El poder de la última palabra no es, en el caso del VAR, una convención, sino fruto de una pretendida infalibilidad. No es un gran relato, pues no lo confundimos con Dios o con el Papa (al menos de momento), pero es la perfecta encarnación de un pequeño relato posmoderno: el que asegura que la tecnología nos salvará, que no podemos creer ni confiar en nadie salvo en ella, pues viene a acabar con las limitaciones humanas.

El VAR es un gran ejemplo de esa confianza ciega que nuestro Zeitgeist deposita en la tecnología, por eso trasciende el ámbito de la competición deportiva. Dada la popularidad del fútbol, ese petit récit de la tecnología redentora, que nos hace fantasear con recuperar el control, puede estar jugándose su éxito o su fracaso en los campos de fútbol.

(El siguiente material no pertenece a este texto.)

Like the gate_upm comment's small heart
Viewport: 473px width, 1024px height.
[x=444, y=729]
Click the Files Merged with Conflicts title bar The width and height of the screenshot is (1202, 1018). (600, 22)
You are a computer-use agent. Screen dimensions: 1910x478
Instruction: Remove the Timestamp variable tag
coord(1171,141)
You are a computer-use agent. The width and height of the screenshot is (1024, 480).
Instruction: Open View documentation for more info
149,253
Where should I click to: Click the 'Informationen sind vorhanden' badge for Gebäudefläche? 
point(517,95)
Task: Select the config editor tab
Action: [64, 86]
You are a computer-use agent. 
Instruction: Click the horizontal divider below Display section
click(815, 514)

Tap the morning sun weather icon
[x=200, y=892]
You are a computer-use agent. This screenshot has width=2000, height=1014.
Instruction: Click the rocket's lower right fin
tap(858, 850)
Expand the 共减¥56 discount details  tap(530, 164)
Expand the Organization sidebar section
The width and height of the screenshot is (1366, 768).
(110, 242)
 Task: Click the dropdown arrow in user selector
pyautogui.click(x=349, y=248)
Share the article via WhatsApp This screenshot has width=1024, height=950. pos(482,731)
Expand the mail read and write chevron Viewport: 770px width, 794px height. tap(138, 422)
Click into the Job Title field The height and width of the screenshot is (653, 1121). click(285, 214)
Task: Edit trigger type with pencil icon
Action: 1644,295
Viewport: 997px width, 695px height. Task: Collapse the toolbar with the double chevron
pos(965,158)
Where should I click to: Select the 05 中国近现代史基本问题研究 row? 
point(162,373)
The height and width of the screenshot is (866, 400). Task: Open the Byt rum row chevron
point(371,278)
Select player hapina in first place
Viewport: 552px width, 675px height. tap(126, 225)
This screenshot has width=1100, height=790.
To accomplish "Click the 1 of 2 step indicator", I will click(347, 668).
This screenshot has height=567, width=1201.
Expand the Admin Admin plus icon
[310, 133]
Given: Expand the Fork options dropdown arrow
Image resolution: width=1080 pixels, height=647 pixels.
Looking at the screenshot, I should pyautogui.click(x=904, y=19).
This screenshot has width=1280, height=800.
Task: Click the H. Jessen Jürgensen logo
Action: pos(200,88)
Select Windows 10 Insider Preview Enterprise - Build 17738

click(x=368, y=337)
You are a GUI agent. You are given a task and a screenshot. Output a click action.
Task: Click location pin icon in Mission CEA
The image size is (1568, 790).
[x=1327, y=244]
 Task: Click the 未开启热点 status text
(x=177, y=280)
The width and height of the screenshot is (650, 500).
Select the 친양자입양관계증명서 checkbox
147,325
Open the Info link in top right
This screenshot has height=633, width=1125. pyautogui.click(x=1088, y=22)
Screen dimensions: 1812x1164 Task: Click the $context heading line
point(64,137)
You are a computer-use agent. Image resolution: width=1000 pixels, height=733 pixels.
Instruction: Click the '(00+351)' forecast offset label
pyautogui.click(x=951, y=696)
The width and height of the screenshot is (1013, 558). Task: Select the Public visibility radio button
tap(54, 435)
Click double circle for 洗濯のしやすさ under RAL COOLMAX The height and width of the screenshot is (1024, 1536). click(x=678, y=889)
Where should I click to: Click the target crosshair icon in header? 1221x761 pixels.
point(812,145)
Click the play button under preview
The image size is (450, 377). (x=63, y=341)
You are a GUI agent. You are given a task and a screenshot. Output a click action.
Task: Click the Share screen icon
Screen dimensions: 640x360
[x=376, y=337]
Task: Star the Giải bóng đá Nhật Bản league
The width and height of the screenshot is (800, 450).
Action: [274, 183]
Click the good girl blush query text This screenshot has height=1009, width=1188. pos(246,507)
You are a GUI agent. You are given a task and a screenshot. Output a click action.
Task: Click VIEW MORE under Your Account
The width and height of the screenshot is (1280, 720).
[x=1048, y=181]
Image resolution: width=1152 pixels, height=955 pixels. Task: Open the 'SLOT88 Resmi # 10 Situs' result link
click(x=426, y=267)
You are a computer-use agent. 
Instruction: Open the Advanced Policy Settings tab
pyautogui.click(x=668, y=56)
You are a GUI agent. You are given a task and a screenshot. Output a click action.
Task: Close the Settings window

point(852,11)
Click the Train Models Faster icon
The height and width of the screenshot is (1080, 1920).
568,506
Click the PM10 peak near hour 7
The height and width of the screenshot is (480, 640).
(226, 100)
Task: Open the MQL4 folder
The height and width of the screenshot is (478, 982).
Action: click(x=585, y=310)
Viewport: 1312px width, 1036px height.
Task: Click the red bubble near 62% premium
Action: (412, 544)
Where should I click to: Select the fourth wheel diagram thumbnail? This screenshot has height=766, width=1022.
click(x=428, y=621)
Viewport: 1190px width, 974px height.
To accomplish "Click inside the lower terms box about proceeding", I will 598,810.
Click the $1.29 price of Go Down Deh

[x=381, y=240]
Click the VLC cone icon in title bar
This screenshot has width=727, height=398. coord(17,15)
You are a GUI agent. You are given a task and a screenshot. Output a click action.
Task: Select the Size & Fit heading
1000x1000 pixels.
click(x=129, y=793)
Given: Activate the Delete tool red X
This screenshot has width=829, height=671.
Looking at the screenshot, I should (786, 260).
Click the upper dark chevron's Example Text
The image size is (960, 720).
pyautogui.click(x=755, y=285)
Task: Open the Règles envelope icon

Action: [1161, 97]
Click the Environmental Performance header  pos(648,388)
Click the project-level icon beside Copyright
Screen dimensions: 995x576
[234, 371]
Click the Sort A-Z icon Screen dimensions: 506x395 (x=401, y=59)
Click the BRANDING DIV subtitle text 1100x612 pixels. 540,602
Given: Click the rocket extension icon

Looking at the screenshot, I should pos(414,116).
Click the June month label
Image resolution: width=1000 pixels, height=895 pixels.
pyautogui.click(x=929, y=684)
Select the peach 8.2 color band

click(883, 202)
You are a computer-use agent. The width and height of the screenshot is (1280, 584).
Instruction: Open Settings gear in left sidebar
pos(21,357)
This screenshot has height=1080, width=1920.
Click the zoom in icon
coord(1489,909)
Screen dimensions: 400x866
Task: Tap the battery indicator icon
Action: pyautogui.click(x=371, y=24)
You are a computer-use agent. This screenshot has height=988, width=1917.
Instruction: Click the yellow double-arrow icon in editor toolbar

Si un día hubiera que acordar hasta dónde permitimos que la tecnología dirija nuestras vidas, algo que deberíamos hacer pronto, lo que millones de aficionados hayan visto tendrá un peso específico. Y lo que yo veo en el campo de fútbol no es que la tecnología supla nuestras debilidades humanas, sino que desnuda de forma radical nuestras carencias (ese escueto par de ojos), y hace fosfatina uno de los inventos más brillantes de la civilización: la capacidad de generar confianza en una institución, no por infalible, sino porque actúa de acuerdo a normas convencionales iguales para todos, aceptadas por todos.